2. Exercise Prior To Vesting. You may elect at any time prior to termination of your
Option to exercise all or part of your Option; provided, however, that a partial exercise of your
Option shall be deemed to cover first Vested Shares and then the earliest vesting installment of
Unvested Shares.
3. Vesting of Shares. Shares acquired pursuant to the exercise of an Option under the
Plan shall vest (and thus become “Vested Shares”) in accordance with the Vesting Schedule set forth
in the Notice of Grant; provided that Participant’s Service continues. Upon the occurrence of a
Change of Control prior to the first anniversary of the Vesting Commencement Date, the Vesting
Schedule set forth in the Notice of Grant shall not apply and, instead, Shares acquired pursuant to
the exercise of an Option under the Plan shall vest at the rate of 1/48 of the total Shares per
month from the Vesting Commencement Date.
4. Exercise of Option.
(a) The Option shall be exercisable by delivery of an exercise notice in the form attached as
Exhibit A (the “Exercise Notice”) which shall state the election to exercise the Option, the number
of Shares with respect to which the Option is being exercised, and such other representations and
agreements as may be required by the Company. The Exercise Notice shall be accompanied by payment
of the aggregate Exercise Price as to all Shares with respect to which the Option is being
exercised. The Option shall be deemed to be exercised upon receipt by the Company of such fully
executed Exercise Notice accompanied by the aggregate Exercise Price.

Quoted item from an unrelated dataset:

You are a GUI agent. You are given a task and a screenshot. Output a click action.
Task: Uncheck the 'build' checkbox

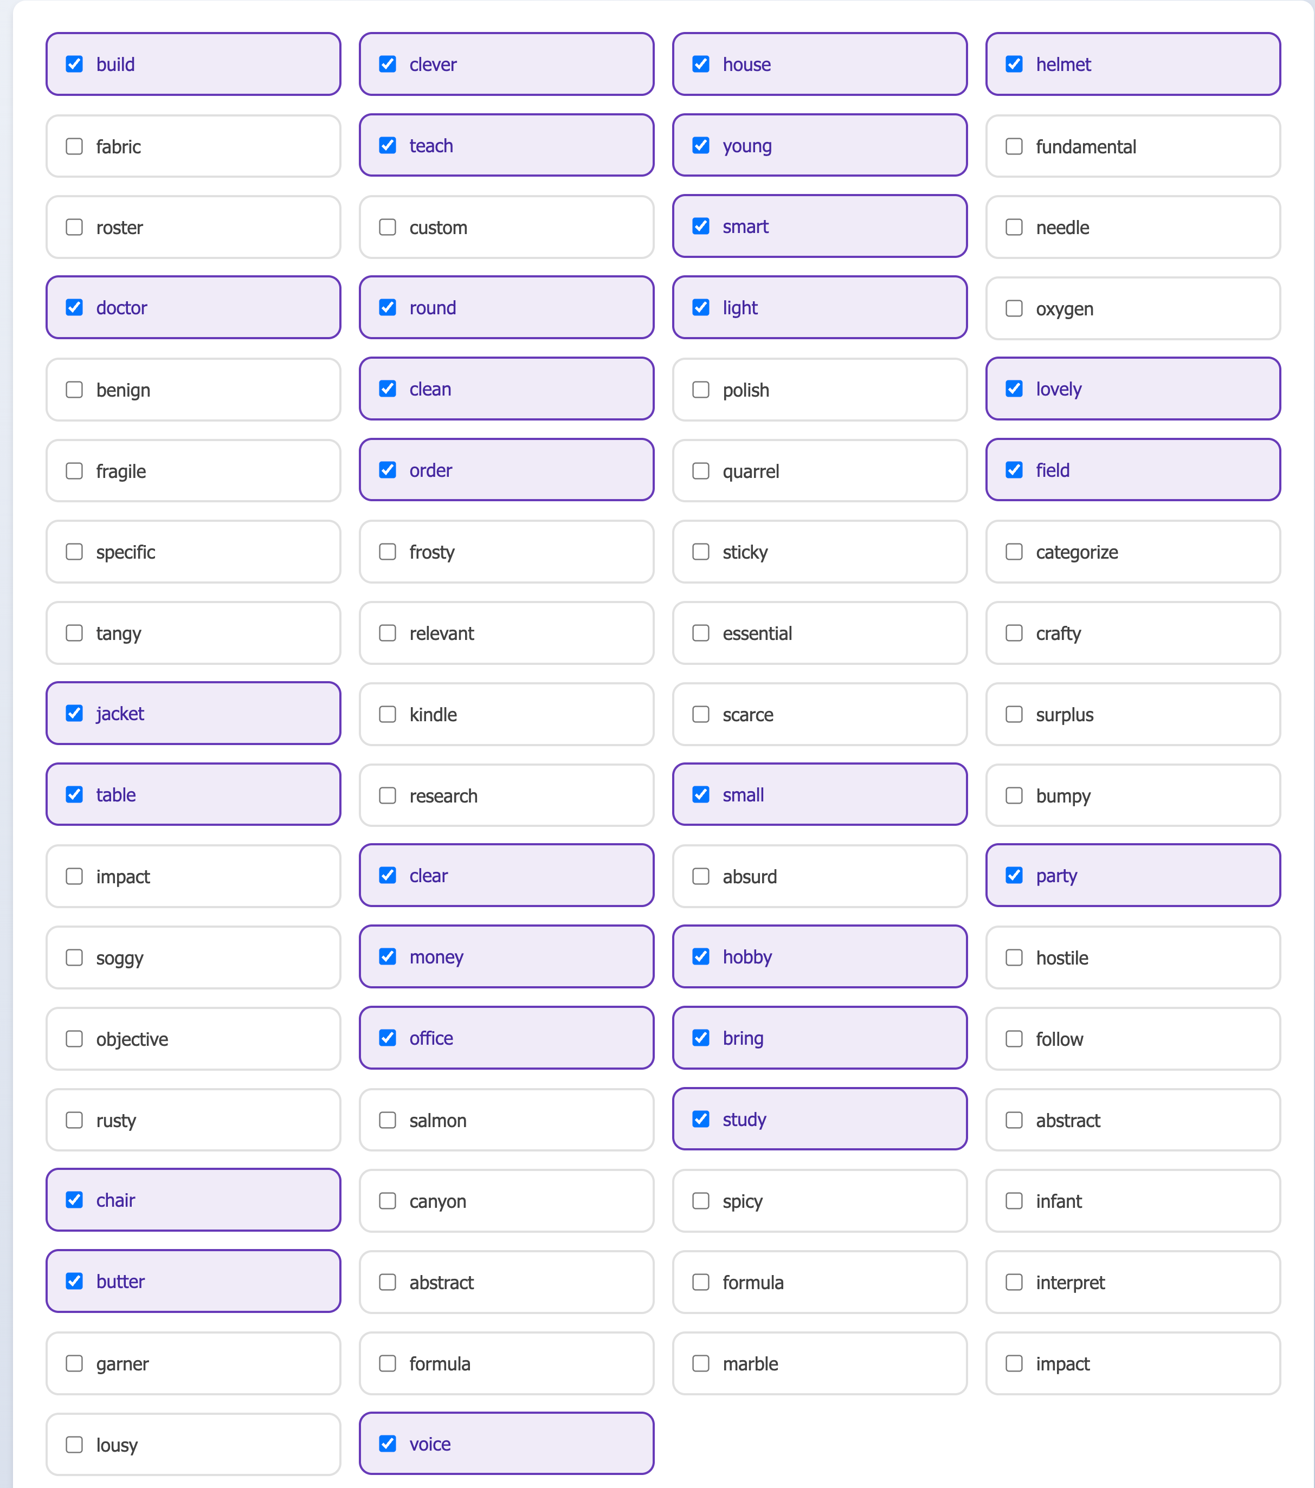point(74,64)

(b) No Shares shall be issued pursuant to the exercise of an Option unless such issuance and
such exercise comply with applicable laws. Upon the Company’s determination that an Option has been
validly exercised, the Company shall issue or cause to be issued as promptly as practicable
certificates in the Participant’s name for such Shares, and delivered to either the Participant,
or, if applicable, the Secretary of the Company as escrowholder. However, the Company shall not be
liable to the Participant for damages relating to any delays in issuing the certificates or in the
certificates themselves. For income tax purposes the Shares shall be considered transferred to the
Participant on the date on which the Option is exercised with respect to such Shares.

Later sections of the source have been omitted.